The intermediate phenotypes appear with greater frequency. Moreover, the intermediate degrees of red appear to suggest some kind of blending due to the continuous range of phenotypes.
Yet it can be explained by Mendelism if we assume that many genes are controlling the trait. The term polygenes was used by Mather for genes with small effects on a character that supplement each other to produce noticeable quantitative changes. These are also called additive effects.
The small quantitative effects of polygenes can also result from environmental fluctuations. But the two can be distinguished by performing controlled breeding tests. The more difficult task is to determine the number of genes involved in a cross. This can be estimated from the frequency of F2 genotypes which are identical to the parents.
Continuous variations in quantitative characters are due to increased numbers of segregating gene pairs in the F1 heterozygote. The resulting distribution of phenotypes in F2 can be plotted on a graph. The parental phenotypes and the intermediate types can be read off from the graphs as shown in Fig. 4.2. However, as will be explained later, this method is applicable only when 2, 3 or 4 gene pairs are involved but not more.

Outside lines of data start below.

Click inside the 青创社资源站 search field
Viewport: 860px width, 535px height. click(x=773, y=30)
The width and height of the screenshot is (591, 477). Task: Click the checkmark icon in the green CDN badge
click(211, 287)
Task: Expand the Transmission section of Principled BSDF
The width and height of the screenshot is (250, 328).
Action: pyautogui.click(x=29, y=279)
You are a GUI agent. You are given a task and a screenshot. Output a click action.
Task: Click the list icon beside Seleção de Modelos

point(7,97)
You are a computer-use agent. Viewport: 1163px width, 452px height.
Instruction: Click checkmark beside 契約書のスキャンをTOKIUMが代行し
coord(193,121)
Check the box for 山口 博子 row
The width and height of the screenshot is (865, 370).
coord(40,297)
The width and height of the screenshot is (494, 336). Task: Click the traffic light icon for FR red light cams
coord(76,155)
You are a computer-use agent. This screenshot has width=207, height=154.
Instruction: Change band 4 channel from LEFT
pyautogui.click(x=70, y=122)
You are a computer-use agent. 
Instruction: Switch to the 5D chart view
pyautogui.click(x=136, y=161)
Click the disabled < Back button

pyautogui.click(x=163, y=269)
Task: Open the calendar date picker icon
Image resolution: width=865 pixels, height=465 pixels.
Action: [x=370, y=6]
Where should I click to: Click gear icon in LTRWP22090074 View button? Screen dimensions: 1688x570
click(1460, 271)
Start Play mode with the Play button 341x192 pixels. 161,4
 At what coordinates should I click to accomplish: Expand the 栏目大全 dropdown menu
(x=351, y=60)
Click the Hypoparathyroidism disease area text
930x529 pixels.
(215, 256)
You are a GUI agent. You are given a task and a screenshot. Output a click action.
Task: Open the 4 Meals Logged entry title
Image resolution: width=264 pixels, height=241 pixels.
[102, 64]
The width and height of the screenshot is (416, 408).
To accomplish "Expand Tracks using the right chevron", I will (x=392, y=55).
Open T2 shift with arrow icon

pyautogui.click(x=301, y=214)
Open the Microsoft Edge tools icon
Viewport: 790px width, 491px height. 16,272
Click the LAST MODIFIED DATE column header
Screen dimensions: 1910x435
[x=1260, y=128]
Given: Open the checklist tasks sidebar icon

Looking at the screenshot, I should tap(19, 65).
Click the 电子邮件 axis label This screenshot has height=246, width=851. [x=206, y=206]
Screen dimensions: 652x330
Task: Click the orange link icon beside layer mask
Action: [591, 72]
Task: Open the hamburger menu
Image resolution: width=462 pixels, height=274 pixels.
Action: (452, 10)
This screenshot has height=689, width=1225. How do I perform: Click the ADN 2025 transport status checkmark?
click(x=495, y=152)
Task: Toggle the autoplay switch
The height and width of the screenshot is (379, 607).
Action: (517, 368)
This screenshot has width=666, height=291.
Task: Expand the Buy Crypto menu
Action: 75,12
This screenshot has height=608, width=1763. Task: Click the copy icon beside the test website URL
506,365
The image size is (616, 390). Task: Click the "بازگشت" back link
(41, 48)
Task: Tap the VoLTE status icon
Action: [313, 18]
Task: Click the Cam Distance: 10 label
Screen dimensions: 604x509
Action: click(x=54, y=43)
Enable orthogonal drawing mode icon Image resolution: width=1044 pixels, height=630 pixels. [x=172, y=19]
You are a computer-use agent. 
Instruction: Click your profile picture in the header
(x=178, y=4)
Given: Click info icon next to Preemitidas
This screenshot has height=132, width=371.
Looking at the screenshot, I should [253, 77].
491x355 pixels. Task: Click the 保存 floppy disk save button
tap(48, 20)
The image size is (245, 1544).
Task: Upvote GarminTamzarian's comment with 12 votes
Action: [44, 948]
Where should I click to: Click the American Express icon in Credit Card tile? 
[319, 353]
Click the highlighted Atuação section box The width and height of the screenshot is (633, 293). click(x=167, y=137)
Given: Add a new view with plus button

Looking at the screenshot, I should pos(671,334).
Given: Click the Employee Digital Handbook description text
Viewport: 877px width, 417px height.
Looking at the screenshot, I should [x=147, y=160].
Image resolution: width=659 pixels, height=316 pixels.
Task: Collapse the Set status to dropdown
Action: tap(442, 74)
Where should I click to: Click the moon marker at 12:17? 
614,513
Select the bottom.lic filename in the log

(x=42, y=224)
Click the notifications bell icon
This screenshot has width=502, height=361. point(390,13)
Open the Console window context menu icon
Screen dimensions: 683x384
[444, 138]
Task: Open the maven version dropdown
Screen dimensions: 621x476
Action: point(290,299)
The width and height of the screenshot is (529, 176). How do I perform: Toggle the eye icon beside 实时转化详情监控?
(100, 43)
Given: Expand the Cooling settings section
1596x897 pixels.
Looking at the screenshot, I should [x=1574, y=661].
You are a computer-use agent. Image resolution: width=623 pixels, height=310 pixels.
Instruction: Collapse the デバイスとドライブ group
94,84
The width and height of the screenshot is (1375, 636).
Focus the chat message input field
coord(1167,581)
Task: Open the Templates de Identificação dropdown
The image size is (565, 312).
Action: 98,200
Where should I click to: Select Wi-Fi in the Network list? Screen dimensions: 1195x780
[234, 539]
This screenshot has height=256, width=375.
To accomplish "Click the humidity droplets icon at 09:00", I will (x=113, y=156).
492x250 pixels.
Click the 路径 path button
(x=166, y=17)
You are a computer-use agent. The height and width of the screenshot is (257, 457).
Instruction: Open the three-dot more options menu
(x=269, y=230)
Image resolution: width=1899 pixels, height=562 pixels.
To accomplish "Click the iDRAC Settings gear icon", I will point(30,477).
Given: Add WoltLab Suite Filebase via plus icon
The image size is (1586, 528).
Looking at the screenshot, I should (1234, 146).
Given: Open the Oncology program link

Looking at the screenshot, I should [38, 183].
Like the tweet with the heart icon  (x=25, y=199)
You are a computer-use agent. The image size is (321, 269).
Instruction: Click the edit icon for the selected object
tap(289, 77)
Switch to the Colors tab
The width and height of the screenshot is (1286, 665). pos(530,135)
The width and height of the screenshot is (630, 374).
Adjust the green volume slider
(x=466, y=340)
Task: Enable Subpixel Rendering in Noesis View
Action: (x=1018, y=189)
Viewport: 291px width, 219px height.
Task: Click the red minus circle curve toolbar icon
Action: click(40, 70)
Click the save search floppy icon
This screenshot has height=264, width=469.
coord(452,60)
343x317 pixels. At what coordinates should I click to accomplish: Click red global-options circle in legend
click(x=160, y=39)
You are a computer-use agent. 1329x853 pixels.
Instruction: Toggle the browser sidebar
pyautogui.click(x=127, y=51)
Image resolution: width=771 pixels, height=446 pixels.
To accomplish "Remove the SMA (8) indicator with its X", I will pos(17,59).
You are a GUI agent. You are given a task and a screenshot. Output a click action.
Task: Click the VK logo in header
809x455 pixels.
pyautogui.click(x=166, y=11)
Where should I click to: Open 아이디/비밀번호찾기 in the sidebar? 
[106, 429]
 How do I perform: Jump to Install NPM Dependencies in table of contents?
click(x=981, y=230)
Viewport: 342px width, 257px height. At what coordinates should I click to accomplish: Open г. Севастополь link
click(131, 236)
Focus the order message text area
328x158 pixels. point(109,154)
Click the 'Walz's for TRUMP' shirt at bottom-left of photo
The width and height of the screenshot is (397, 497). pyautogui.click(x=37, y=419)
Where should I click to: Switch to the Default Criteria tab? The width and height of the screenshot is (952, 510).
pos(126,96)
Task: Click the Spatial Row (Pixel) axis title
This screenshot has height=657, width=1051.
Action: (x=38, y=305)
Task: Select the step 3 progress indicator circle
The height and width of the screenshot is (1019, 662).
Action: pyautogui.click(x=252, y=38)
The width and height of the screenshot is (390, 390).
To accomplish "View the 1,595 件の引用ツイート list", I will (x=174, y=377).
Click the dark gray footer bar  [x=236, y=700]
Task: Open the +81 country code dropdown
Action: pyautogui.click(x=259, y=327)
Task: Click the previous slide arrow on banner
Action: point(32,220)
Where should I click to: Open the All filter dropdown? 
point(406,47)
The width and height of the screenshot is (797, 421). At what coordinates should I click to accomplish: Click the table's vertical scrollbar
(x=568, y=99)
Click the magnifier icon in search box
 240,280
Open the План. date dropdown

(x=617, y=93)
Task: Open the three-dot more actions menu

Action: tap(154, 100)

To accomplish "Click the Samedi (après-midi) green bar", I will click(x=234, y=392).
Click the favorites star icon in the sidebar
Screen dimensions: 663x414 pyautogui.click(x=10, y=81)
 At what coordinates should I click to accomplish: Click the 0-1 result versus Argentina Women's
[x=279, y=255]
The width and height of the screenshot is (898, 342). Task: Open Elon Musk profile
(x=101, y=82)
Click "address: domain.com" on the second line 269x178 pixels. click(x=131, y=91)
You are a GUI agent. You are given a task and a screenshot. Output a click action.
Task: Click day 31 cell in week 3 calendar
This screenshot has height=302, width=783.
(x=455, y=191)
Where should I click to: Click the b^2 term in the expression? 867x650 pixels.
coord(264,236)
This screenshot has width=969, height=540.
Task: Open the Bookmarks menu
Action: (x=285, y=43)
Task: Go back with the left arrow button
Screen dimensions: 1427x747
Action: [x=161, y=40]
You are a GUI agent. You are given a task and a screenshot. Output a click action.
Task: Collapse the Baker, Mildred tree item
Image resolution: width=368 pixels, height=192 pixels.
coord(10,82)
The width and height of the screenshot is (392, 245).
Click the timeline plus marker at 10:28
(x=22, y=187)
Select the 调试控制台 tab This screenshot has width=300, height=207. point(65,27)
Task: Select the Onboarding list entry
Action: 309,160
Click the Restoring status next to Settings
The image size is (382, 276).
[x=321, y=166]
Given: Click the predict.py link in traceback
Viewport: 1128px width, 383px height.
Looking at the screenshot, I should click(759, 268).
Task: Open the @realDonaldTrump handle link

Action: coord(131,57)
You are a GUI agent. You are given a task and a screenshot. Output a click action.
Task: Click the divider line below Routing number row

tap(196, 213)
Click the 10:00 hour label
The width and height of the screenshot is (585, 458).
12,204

The term polygene is often used interchangeably with multifactorial or multiple factor inheritance. But strictly speaking polygenes should refer to conditions determined by a large number of genes each with a small effect acting additively.
Multifactorial inheritance is determined by a combination of genetic and environmental factors. Mostly it is difficult to ascertain whether or not environmental factors are involved, or whether all the genes controlling a trait have small and additive effects.